Les nécrophages

L’actualité judiciaire ne chôme guère ces temps-ci. Après l’incarcération d’un ancien président de la république, qualifiée par une infime partie de la population comme un déni de justice, qui en a fait le prétexte pour dénoncer l’application de la loi selon que l’on soit puissant ou misérable, et justifier après coup une justice d’exception, s’est ouvert un nouveau procès à sensation, celui de la meurtrière de Lola, 12 ans. Elle reconnait avoir violé, torturé et tué la fillette avant de tenter de faire disparaître son corps dans une malle. Ce crime est particulièrement sordide, et, comme si cela ne suffisait pas, il a fait l’objet d’une tentative de récupération et d’instrumentalisation de la part de groupuscules d’extrême droite.

En effet, la meurtrière présumée de Lola est une femme de nationalité algérienne, qui faisait l’objet d’une OQTF, une obligation de quitter le territoire français. Il n’en faut pas plus au « collectif Némésis » pour dénoncer un crime raciste et qualifier Lola de « victime de l’immigration ». Le raisonnement est aussi simpliste que fallacieux. Si Dahbia B. avait été expulsée, elle n’aurait pas pu commettre ce crime, c’est bien évident, mais la tromperie réside dans le signe d’égalité entre la nationalité étrangère et la criminalité, caractéristique de la droite la plus raciste et réactionnaire dans notre pays.

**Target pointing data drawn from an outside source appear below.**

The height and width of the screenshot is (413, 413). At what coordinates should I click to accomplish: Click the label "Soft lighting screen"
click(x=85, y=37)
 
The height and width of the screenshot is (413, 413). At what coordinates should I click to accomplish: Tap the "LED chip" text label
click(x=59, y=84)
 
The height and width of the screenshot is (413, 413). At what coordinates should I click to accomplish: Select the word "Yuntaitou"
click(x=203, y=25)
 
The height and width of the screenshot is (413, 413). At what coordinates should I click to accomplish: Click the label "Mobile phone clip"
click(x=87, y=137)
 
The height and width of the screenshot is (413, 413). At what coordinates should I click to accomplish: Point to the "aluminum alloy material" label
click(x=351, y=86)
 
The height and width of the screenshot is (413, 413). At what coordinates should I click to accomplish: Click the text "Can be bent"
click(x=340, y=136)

Le collectif Némésis insiste d’ailleurs lourdement sur la nationalité française de la victime, sans qu’aucun lien ne soit établi avec les mobiles éventuels de l’accusée. Non seulement la famille de la victime n’a demandé aucune manifestation de soutien de qui que ce soit, mais elle a explicitement appelé à cesser d’utiliser la mort de Lola à des fins politiques, d’où qu’elles viennent. Ce fameux collectif Némésis, qui se prétend féministe, est surtout connu pour ses positions xénophobes et sa proximité avec Éric Zemmour.

Le choix de ce nom est particulièrement révélateur, puisque l’on sait que Némésis est une déesse de la mythologie grecque personnifiant la vengeance.   En ce sens, elle est totalement antonyme de la notion de justice, qui permet de médiatiser et de mettre à distance les litiges entre les individus par l’intermédiaire d’une institution supposée libre et indépendante. Au lieu de régler les conflits, on les perpétue au travers d’une vendetta interminable dont la rationalité finit par échapper à tous et l’origine se perdre dans la nuit des temps. Cette mouvance, qualifiée parfois d’identitaire, prend des formes diverses et se nourrit d’affaires comme celles de Lola, montées en épingle dans le but de faire peur et exploite des émotions légitimes à des fins de propagande. La fondatrice du groupe en question, Alice Cordier, qui a sévi un temps aux « Grandes Gueules », se revendique comme influenceuse, mais se révèle plutôt influencée, notamment par l’Action française ou des mouvements néonazis. Elle est le symptôme d’une droitisation inquiétante de la société.